Exercise brief:
From the line with "Open document icon" through the final line below, restate each line word for word and return nothing else.

*** Listed records ***

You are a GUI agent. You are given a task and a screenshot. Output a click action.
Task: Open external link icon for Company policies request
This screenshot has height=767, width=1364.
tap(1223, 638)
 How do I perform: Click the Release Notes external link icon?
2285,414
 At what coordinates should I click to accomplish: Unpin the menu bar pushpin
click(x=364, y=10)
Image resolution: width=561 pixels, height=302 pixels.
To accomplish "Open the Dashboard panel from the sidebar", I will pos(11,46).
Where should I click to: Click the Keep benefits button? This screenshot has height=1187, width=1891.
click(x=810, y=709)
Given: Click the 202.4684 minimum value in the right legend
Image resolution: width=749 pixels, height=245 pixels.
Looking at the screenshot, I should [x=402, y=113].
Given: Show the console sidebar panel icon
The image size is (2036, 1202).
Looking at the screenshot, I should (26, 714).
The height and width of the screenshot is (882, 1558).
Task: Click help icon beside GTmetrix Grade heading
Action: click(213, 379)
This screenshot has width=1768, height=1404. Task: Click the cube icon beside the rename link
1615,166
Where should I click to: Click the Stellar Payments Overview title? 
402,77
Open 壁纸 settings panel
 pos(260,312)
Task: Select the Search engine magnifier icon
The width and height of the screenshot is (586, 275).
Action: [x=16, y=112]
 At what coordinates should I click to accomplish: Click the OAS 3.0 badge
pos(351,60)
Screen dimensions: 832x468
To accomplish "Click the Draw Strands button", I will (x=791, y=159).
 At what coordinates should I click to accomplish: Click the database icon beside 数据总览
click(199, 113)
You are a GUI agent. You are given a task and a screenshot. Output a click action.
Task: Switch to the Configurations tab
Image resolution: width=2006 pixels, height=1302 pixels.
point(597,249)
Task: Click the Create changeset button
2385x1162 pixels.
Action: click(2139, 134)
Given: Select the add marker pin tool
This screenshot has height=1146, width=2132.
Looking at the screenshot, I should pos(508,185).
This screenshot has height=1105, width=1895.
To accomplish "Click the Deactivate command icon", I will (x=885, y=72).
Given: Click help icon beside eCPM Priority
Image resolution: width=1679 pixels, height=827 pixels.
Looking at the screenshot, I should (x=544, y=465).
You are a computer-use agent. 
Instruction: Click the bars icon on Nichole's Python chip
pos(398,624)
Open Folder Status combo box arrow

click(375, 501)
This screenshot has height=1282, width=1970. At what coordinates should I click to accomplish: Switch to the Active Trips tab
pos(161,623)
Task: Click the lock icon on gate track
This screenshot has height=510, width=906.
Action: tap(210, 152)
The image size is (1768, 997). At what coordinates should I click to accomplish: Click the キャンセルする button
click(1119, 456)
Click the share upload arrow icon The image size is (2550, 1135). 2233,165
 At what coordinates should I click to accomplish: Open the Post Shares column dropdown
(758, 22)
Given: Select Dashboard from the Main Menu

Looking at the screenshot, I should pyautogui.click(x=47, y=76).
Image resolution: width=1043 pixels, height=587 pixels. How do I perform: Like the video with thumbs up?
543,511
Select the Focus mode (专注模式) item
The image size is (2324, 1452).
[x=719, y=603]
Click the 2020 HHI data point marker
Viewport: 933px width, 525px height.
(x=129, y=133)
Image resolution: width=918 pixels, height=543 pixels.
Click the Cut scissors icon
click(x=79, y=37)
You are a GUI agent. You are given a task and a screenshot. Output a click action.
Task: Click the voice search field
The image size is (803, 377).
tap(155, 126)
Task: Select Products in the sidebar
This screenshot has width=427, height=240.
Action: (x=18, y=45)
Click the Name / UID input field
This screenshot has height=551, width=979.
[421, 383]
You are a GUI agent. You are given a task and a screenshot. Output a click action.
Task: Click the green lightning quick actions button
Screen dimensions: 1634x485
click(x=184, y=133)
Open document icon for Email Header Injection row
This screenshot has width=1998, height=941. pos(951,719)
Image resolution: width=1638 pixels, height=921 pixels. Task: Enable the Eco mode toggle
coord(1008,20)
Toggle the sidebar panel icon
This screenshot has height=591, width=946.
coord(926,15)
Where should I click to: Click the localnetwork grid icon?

*** End of Listed records ***

Output below:
Open document icon for Email Header Injection row
This screenshot has width=1998, height=941. pos(951,719)
Image resolution: width=1638 pixels, height=921 pixels. Task: Enable the Eco mode toggle
coord(1008,20)
Toggle the sidebar panel icon
This screenshot has height=591, width=946.
coord(926,15)
Where should I click to: Click the localnetwork grid icon?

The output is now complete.